===== PASSAGE TO READ

Biography:Norman Christ

From HandWiki
Revision as of 16:21, 23 December 2020 by imported>Jslovo (over-write)
(diff) ← Older revision | Latest revision (diff) | Newer revision → (diff)
Norman Christ
Professor Christ demonstrating that the fundamental group of SO(3) is Z2.jpg
Born (1943-11-22) November 22, 1943 (age 81)
Pittsburgh, Pennsylvania
NationalityUnited States
Alma materColumbia University
AwardsSloan Fellowship (1967)
Gordon Bell Prize (1998)
Scientific career
FieldsPhysicist
InstitutionsColumbia University
Princeton University
Doctoral advisorTsung-Dao Lee
Doctoral studentsEmanuel Derman
Yuefan Deng
Adrian Kaehler

Norman Howard Christ (/ˈkrɪst/; born 22 December 1943 in Pittsburgh) is a physicist and a professor at Columbia University, where he holds the Ephraim Gildor Professorship of Computational Theoretical Physics. He is notable for his research in Lattice QCD.

Work and life

Norman Christ graduated Salutatorian with a B.A. in physics from Columbia in 1965 and received his Ph.D. from the same institution in 1966 under Nobel Laureate Tsung-Dao Lee. Christ became a professor at Columbia after graduation, and has remained there since. He is also a leading researcher at Brookhaven National Laboratory.

==========

## [LIST OF TASKS]
(A) Please revise the Norman Christ biography from "Gordon Bell Prize" through "in Lattice QCD.", putting "lattice quantum chromodynamics" in place of "Lattice QCD".
(B) Extend the Norman Christ biography, starting right after its final sentence.

===== DATASET EXTRACT

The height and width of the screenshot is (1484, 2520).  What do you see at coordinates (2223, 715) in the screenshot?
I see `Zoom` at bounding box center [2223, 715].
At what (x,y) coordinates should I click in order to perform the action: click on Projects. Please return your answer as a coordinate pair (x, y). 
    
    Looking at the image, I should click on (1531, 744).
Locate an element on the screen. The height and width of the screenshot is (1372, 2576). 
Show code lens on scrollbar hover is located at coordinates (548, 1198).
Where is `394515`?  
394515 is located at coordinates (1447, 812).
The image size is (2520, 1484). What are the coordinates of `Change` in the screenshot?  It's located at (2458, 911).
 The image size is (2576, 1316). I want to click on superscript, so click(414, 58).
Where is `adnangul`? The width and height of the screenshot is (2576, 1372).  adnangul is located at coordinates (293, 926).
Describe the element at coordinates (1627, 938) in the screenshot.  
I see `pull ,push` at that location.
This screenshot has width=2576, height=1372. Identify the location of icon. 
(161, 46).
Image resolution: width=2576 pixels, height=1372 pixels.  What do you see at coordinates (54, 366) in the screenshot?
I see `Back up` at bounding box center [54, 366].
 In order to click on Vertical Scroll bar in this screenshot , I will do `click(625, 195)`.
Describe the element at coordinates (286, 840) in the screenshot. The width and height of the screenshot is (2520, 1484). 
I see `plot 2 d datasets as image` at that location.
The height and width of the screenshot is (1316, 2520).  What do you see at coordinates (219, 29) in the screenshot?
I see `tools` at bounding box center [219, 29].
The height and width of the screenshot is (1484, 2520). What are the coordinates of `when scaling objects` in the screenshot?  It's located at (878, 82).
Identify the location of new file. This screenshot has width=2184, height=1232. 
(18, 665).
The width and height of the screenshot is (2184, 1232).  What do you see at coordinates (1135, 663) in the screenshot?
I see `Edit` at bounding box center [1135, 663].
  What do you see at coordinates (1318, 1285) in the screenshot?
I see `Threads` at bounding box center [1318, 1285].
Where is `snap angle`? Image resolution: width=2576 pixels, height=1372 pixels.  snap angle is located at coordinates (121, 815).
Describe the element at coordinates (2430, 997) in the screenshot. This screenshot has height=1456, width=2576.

==========

## [SET OF ANSWERS]
(A)
Gordon Bell Prize (1998)
Scientific career
FieldsPhysicist
InstitutionsColumbia University
Princeton University
Doctoral advisorTsung-Dao Lee
Doctoral studentsEmanuel Derman
Yuefan Deng
Adrian Kaehler

Norman Howard Christ (/ˈkrɪst/; born 22 December 1943 in Pittsburgh) is a physicist and a professor at Columbia University, where he holds the Ephraim Gildor Professorship of Computational Theoretical Physics. He is notable for his research in lattice quantum chromodynamics.

(B)
Norman's research lies in the fields of Lattice QCD, which simulates strong interaction among quarks and gluons with monte carlo method. He worked on various topic in this field, such as the phenomena of quark confinement, the spontaneous chiral magnetization of the vacuum and the quark-gluon plasma. In recent years, he is mostly interested in the Kaon physics, such as the kaon mass difference, the rare kaon decay and most importantly the direct and indirect CP violation parameter.

Supercomputer and Physics

Lattice QCD is extremely computational intensive. The simulation is usually performed on the state-of-the-art supercomputer. Instead of purchasing commercial machines, Norman chose to build supercomputers with his colleagues at Columbia University. The lattice group at Columbia pioneered the construction of highly parallel machines dedicated to QCD calculations in 1982, and produced a series of three successful machines between 1985 and 1989 which were used to obtain a variety of new results in QCD. During this period there were also a number of other dedicated computer projects with similar goals carried out in Italy (the APE Project), Japan (QCD-PAX), and Fermilab (ACP-MAPS) and IBM (GF11) in the U. S.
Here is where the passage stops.